How R Developers Can Build and Share Data and AI Applications that Scale with Databricks and RStudio Connect

  • 1.
  • 2. How R Developers Can Build and Share Data and AI Applications that Scale with Databricks and Rstudio Connect James Blair, Solutions Engineer, RStudio PBC Rafi Kurlansik, Sr. Solutions Architect, Databricks
  • 3. Agenda Rafi Kurlansik, Databricks Building Scalable R and Shiny apps with RStudio and Databricks James Blair, RStudio PBC Deploying Scalable Shiny apps with RStudio Connect and Databricks Benchmarking performance of Shiny connections to Spark
  • 4. How to scale R and Shiny with RStudio and Databricks
  • 5. How can we open up the data lake to R users? ▪ Typical development patterns ▪ Local ▪ Cloud / On Prem VM ▪ Challenges with big data ▪ Server memory - can only process so much data in the app itself before crashing R ▪ Performance - even on a powerful VM, eventually see our app get less responsive as we reach 100+ GBs ▪ Managing big data infrastructure - app value must be higher to justify the energy investment If only there was a technology with a familiar API in R that let our app scale to process 100s of GBs... Imagine trying to do so with traditional R development...

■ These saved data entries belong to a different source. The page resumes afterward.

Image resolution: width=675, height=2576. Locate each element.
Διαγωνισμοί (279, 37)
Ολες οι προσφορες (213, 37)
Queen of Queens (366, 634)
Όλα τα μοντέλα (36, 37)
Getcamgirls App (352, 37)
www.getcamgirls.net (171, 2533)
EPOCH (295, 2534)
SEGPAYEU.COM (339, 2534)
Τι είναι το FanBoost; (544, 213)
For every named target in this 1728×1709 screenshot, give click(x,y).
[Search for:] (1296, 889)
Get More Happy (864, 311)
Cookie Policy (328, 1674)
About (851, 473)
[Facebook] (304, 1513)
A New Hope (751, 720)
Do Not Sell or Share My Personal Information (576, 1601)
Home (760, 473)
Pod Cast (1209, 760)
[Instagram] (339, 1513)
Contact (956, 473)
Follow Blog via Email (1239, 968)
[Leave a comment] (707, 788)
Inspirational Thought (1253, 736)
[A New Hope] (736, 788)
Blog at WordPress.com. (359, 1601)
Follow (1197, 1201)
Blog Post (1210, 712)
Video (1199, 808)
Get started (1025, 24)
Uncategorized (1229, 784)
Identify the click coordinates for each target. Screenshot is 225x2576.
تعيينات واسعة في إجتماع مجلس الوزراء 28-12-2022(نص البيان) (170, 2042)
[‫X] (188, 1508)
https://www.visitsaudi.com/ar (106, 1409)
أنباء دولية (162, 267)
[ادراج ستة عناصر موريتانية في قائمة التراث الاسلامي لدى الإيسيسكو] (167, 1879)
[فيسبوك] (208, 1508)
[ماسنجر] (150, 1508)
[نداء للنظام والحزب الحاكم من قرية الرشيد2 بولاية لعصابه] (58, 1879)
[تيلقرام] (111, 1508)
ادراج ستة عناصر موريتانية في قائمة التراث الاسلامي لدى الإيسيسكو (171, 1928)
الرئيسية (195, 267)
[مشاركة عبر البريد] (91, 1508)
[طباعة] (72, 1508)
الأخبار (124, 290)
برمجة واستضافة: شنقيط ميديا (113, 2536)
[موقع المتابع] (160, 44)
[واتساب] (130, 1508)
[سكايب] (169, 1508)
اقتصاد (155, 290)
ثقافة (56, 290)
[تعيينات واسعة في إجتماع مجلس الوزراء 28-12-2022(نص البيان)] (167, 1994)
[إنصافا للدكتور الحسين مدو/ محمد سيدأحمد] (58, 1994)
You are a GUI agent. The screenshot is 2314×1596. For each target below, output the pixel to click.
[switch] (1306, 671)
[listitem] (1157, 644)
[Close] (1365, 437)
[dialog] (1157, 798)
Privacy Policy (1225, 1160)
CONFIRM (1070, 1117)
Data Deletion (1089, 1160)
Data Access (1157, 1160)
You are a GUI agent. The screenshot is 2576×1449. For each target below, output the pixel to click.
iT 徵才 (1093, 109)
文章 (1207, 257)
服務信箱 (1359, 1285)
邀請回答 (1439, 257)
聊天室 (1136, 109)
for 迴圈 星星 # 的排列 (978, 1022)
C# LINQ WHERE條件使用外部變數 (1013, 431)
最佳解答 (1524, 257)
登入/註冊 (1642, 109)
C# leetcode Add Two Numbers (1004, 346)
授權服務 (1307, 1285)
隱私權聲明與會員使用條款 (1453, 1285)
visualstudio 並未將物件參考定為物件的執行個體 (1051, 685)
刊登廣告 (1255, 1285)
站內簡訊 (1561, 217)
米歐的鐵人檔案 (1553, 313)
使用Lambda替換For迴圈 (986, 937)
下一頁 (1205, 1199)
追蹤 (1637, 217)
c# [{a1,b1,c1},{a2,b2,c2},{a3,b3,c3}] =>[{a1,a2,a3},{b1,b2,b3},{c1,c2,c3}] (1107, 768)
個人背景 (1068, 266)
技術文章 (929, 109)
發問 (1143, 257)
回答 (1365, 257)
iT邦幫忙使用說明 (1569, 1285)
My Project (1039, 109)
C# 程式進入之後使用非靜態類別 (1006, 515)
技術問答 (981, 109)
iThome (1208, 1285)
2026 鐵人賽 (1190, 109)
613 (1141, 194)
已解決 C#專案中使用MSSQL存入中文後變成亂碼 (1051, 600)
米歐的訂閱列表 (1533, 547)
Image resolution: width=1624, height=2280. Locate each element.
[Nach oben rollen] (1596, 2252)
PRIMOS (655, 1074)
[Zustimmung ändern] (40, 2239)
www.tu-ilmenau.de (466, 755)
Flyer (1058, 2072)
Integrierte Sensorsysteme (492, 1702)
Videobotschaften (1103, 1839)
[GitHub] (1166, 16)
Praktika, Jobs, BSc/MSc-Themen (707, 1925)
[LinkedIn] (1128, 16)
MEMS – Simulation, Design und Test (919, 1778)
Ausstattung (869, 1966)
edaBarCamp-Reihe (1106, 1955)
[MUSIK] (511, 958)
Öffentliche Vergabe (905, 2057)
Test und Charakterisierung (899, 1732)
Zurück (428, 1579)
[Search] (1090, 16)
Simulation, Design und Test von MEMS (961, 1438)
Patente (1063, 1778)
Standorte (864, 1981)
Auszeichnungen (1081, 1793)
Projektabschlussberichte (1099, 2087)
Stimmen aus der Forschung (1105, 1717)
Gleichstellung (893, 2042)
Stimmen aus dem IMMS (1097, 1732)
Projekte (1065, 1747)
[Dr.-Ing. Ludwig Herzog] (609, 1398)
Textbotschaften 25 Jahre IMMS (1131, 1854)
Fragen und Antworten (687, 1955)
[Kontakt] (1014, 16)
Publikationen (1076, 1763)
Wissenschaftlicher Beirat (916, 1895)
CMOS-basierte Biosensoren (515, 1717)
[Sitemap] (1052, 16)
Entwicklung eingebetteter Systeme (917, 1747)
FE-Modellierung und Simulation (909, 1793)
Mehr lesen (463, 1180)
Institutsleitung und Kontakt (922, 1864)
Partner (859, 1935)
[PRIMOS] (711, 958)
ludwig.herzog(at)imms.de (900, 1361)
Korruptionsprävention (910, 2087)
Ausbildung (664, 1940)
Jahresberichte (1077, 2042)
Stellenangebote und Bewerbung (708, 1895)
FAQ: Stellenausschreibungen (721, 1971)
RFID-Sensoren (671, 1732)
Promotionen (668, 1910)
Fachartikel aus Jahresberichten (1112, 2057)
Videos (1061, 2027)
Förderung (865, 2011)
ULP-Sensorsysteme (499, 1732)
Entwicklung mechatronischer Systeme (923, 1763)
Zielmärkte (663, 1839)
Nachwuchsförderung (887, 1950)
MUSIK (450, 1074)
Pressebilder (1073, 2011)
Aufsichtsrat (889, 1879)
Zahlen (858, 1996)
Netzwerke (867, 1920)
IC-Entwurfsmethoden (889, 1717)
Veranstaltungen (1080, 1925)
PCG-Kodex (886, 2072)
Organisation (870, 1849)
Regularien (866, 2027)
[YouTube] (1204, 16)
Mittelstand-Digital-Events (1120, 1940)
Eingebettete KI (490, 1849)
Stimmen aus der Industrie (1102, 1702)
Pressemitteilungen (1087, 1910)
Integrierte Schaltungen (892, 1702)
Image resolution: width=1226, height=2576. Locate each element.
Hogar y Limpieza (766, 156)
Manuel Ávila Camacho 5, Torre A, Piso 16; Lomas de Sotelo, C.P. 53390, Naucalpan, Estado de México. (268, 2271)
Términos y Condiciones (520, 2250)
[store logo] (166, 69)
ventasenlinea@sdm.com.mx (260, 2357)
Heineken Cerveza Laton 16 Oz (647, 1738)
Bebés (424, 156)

  • 6. Scale R Apps with Databricks and RStudio ▪ Development Patterns ▪ Hosted RStudio Server (Pro) on Databricks Cluster ▪ RStudio with remote Spark access using Databricks Connect ▪ Overcoming challenges with big data ▪ Auto-scaling Databricks Spark Clusters - dynamically respond to accommodate larger data processing tasks ▪ Consistently fast performance with Delta Lake and Databricks Runtime ▪ Managed service allows data teams to focus on building data products, not maintaining infrastructure Databricks Spark, RStudio IDE
  • 7. Hosted RStudio Server Pro on Databricks
  • 8. RStudio with Databricks Connect Local RStudio, Remote Spark
  • 10. The Data Science Process
  • 11. Shiny and Spark: A cautionary tale
  • 12. ODBC to the Rescue - The R + ODBC toolchain is robust and stable - As performant as a native Spark connection - Easy to migrate code from sparklyr to ODBC - Spark still does all of the computation - Databricks provides an optimized Spark ODBC driver
  • 13. ODBC with RStudio Connect
  • 14. ODBC Performance Comparing sparklyr against two versions of the Databricks ODBC/JDBC Driver Collecting Joins
  • 16. ▪ Interactive data analysis with SparkSQL ▪ sparklyr ▪ ODBC ▪ Other Spark APIs ▪ sparklyr ▪ Interactive data analysis with SparkSQL ▪ Shiny with ODBC ▪ Other Spark APIs ▪ ¯_(ツ)_/¯ ▪ Deploy models with MLflow? ▪ Submit individual commands with Databricks REST API 1.2? Run sparklyr jobs from RStudio on Databricks with bricksteR? Stay tuned…. Deploy at scaleDevelop at scale Conclusion
  • 17. Additional Resources ▪ Hosted RStudio on Databricks ▪ Databricks Connect ▪ ODBC ▪ ODBC Configuration ▪ RStudio Connect ▪ Sparklyr ▪ blairj09-talks/spark-summit-2020 ▪ RafiKurlansik/bricksteR ▪ delta-io/delta ▪ sparklyr/sparklyr Related ReposDocumentation
  • 18. Feedback Your feedback is important to us. Don’t forget to rate and review the sessions.